Mau in the heart of the Mission originally opened a little less than a year ago by partners Hung Dang, owner of Tin Vietnamese in SoMa, and husband and wife Luke Wendler and Annie Abbott, longtime Mission residents. Originally conceived as an multi-Asian street-food restaurant, they initially hired former Slow Club Chef Sante Salvoni to head up the kitchen. However, that experiment inexplicably lasted only a month before they let go of Salvoni, closed for a week and morphed into an outpost of Tin Vietnamese last November.
We live fairly close by and had walked past Mau several times, noting that it wasn’t very crowded initially, but it is now one of the more popular places in the Mission with a constant and loyal patronage. We have said in the past that ethnic Asian food, such as Vietnamese, is much better in the South Bay, where there is a denser population of many Southeast Asian countries. But we have to admit that Mau does offer some tasty Vietnamese fare, offering one of the more upscale affordable dining options in the Mission.
We like to grab seats at the counter where our Trumer Pils beers come fast and cold:
A view down into the kitchen show all the Vietnamese cooks busily filling orders:
Not available at Tin, the Five Spice Quail is one of the best appetizers to order in the Mission. This is the third location we know of that serves the California state bird fried (with the other two at State Bird Provisions and Dixie), but this one is definitively Asian in style. Two portioned house-marinated quails are steamed, then crispy-fried and served on top of a watercress and tomato salad. The fish-sauce based house vinaigrette serves as a dip for the chicken and as the salad dressing:
The Banh Xeo crepe made with mung bean powder is stuffed with fresh mung beans, shrimp, calamari, pork and onions. Served with Vietnamese rau (herbs and vegetables), sliced carrots and nuoc cham (sweetened fish sauce dip), it was a decent enough version of the half moon crepe:
The inside of the Banh Xeo shows that there is a lot more mung beans than protein. We would have also preferred some lettuce leaves to use as wraps:
We also ordered the Catfish Claypot, flavored with a caramelized fish sauce, garlic, shallots, and scallions:
The real revelation for us, which has now become our favorite order, is the Garlic-Sauteed Greens of the Day which has always feautred a huge pile of excellently cooked bok choy:
The Garlic Noodles is also excellent and serves as a great pair with the garlic greens (these two dishes alone could comprise a meal):
The quirky interior decor includes loud yellow and black graffiti-type art and a frame with a picture of Muhammad Ali’s name:
The rest of the menu is comprised of typical Vietnamese food such as spring rolls, rice plates, claypots and vermicelli noodles in broth (Pho, Bun Bo Hue, …) and in bowls (Bun Thit). The Five Spice Quail is a must order, as are the Garlic Greens — it would be great if they could add more unique items such as these.

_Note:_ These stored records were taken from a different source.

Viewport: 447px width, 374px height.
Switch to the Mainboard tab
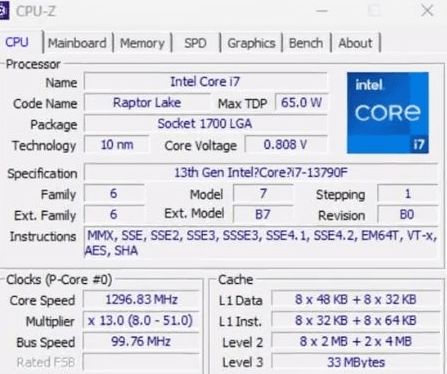[x=77, y=43]
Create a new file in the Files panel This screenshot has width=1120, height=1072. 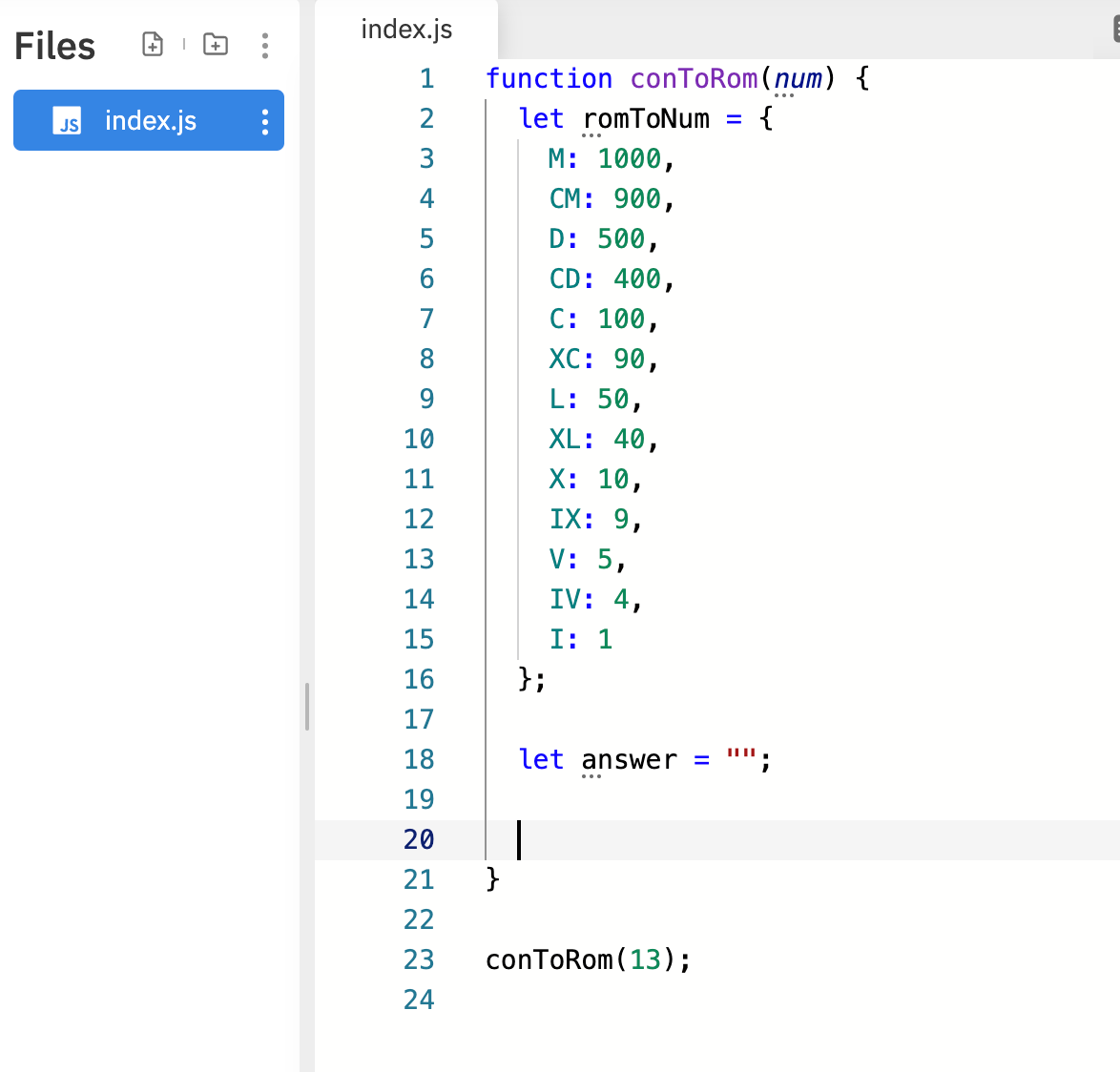click(152, 44)
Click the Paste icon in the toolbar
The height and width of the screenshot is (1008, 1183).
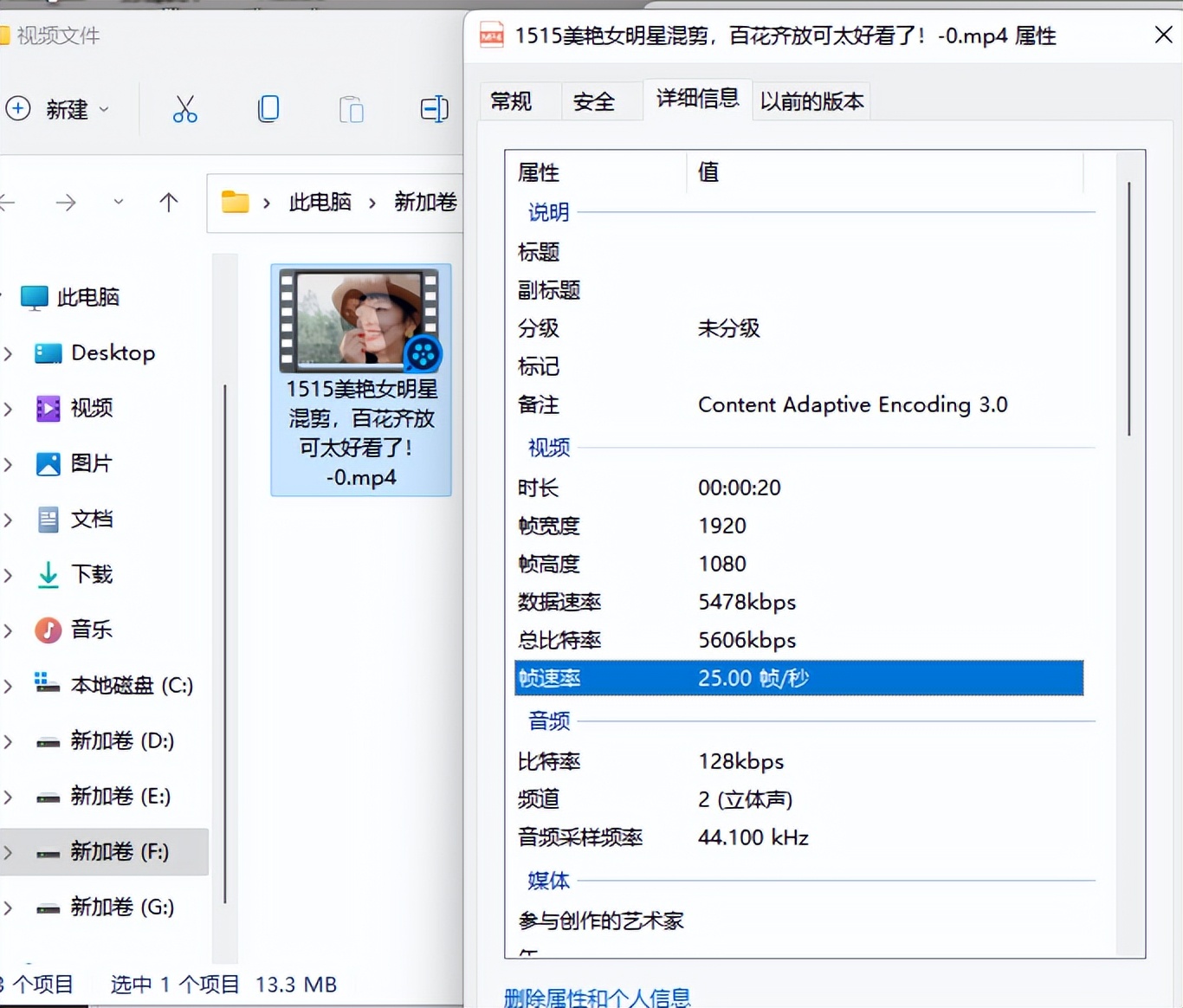click(x=351, y=108)
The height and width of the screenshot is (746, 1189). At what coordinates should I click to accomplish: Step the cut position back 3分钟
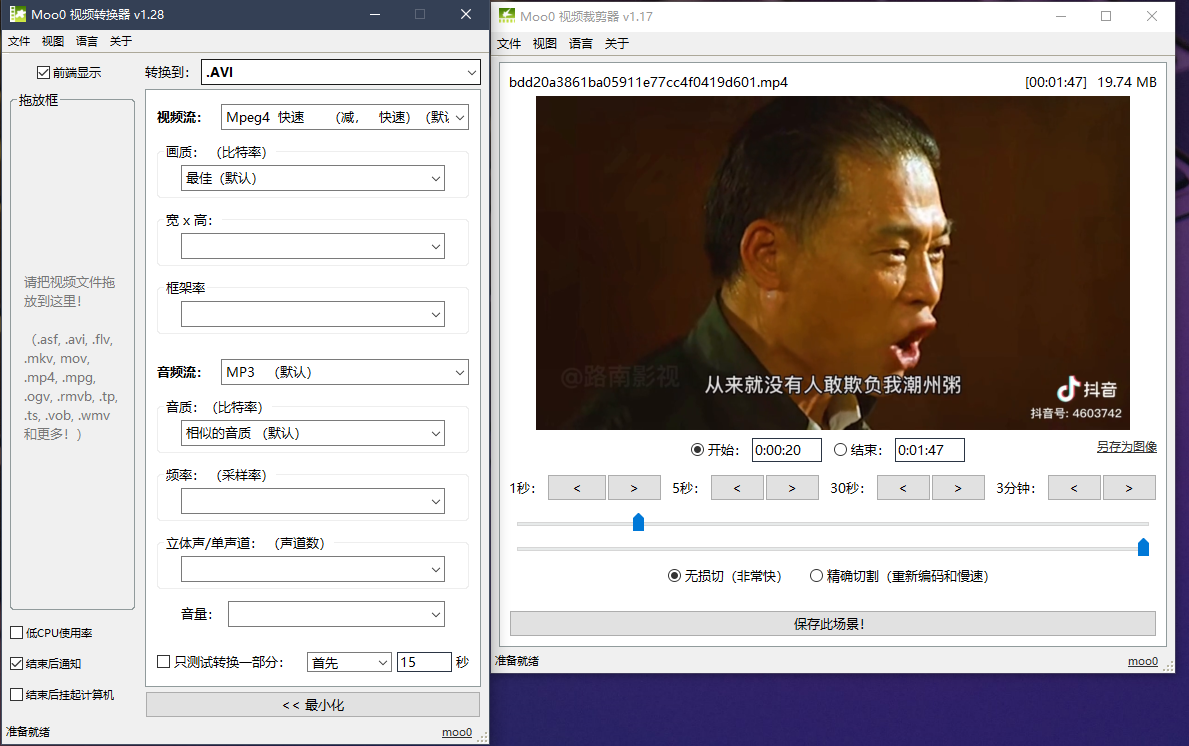(x=1074, y=487)
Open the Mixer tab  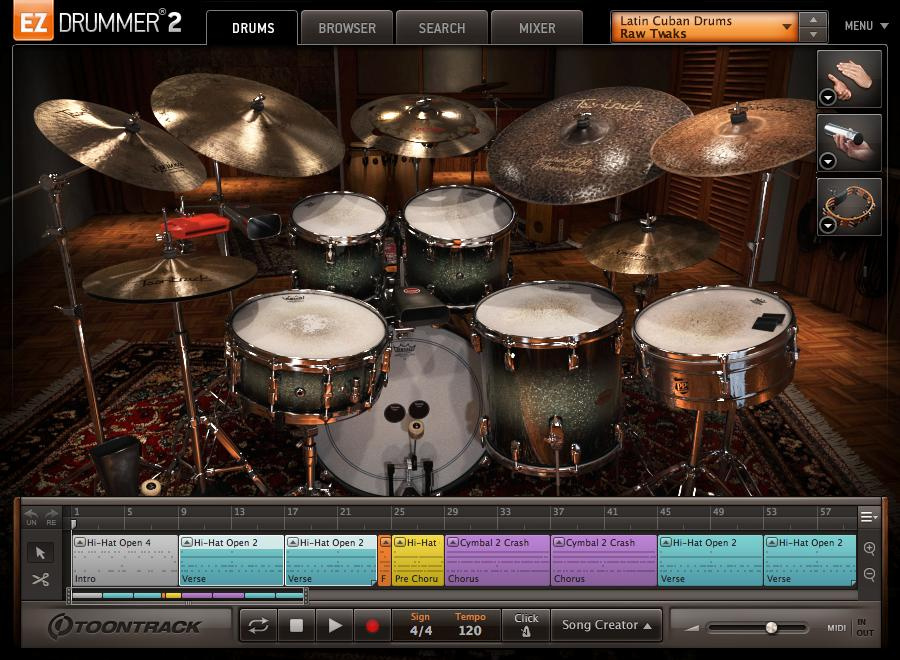tap(536, 28)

Mau literally translates to quick, and although this is not a fast-food restaurant, with efficient service and skilled cooks, it doesn’t take long to get items ordered. Judging by the popularity and the crowds, the Mission was indeed missing a quality Vietnamese restaurant. It makes us wonder if Charles Phan had opened another Out the Door or Slanted Door instead of Wo Hing General Store, then it would probably still be open today.